Apart from that, I’m really enjoying the riding. I didn’t expect it but the shoes do make a difference. My feet are in a better position so I’m riding better, although I think I’ve always had a neat riding style. The fatter tyres are great too. The ride isn’t as bumpy. I’m totally loving the STI gearing. I love not having to reach down to change gears and that all it takes a flick of my fingers (a firm flick but it’s still a flick).

I can see myself jumping on the bike to simply go for a ride, something I haven’t done in a long time.

Very glad I did it, even though it’s going to put a strain on my finances for the next year. (Because that’s so different from the last six months!) I have all these things planned, like a trip to Sydney at the end of June and the holiday in New Zealand in September. The money will come from somewhere. I’ll just have to spend less.

Meet Lisa

My new bike

This is Lisa, my new bike. I bought her today from the very helpful Ben at BSC Bikes.
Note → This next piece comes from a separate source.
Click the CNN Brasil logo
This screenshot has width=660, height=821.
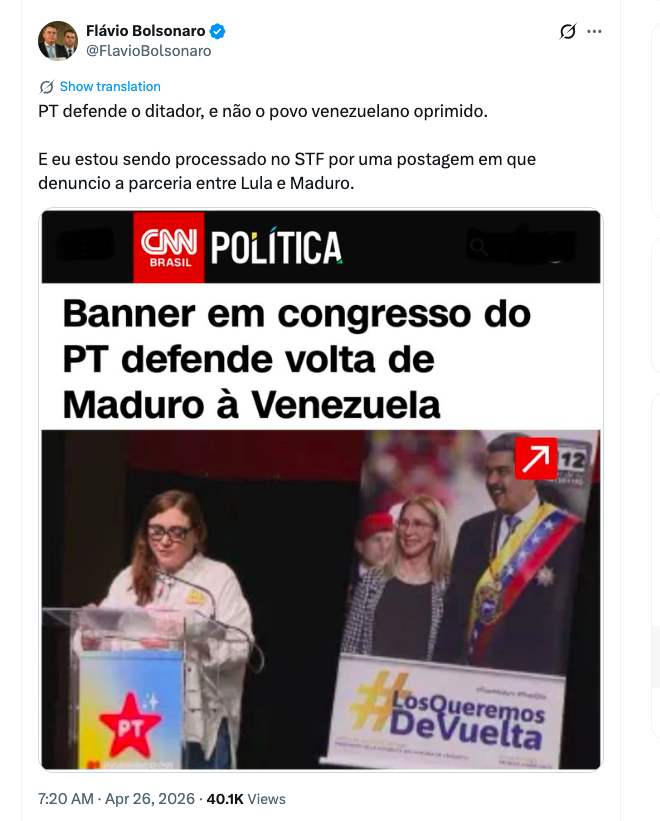coord(169,248)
She’s last year’s model and has a few little scratches on her but it saved me a good chunk of cash and I got a better bike out of it. I had already picked a different bike which was cheaper but the test ride was disappointing. It was a pretty crappy ride to be honest. My old bike felt better than that one did which is bad considering my old bike is 17 years old and bike technology has come a long way since then. I got back from my first test ride definitely not sold on the bike and asked to see what else they had. I’d seen the Kona Lisas (2008 and 2009 models) already but felt they were too expensive. But after riding the cheaper one, I thought perhaps something that cost a little more would be better. It’s not like I intend on doing this again any time soon. Better to spend the money and get it right the first time.

I knew within two minutes of riding her that she was the bike for me. I spent most of the test ride with a huge grin on my face. It just felt really good. The seat is still too low and I probably could’ve done with the next frame size up but the seat can be adjusted another few centimeters and maybe the handlebars as well, just to get that extra bit of height.
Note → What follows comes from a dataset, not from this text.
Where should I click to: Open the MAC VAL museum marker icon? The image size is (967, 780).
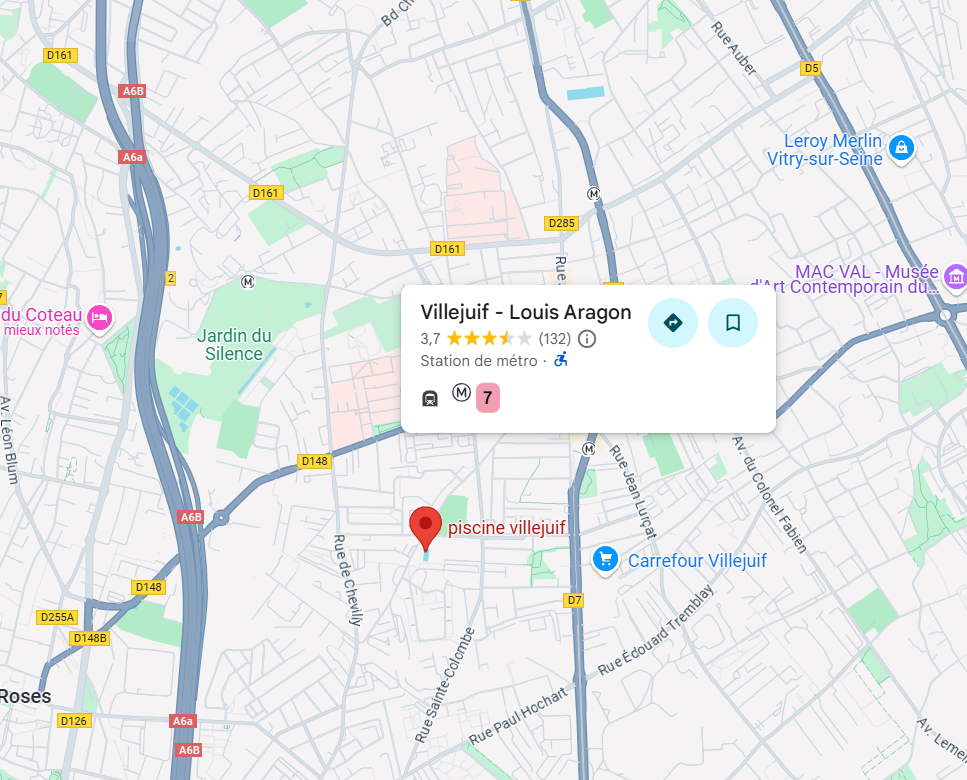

I also indulged myself and bought my first ever pair of bike shoes. I was originally going to get cage pedals but to get decent looking ones that suited the bike would’ve ended up costing nearly as much as just buying some shoes and clip pedals. It’s an experience that’s for sure. I had a few massive wobbles on the way home and my foot slipped around heaps but I didn’t fall over which I think is a pretty good effort. It’s a totally new way of riding and something I’ll have to adjust to. At least now I’ll stop trashing my sneakers.

New bike. New bike I already love to ride. Think I’m going to be riding more. It’s better than public transport!

And how did I afford this? I have 12 months to pay it off and I’m spending the money from my train ticket which I didn’t renew, a pay rise and a reduction in my tax on it. Money well spent I think.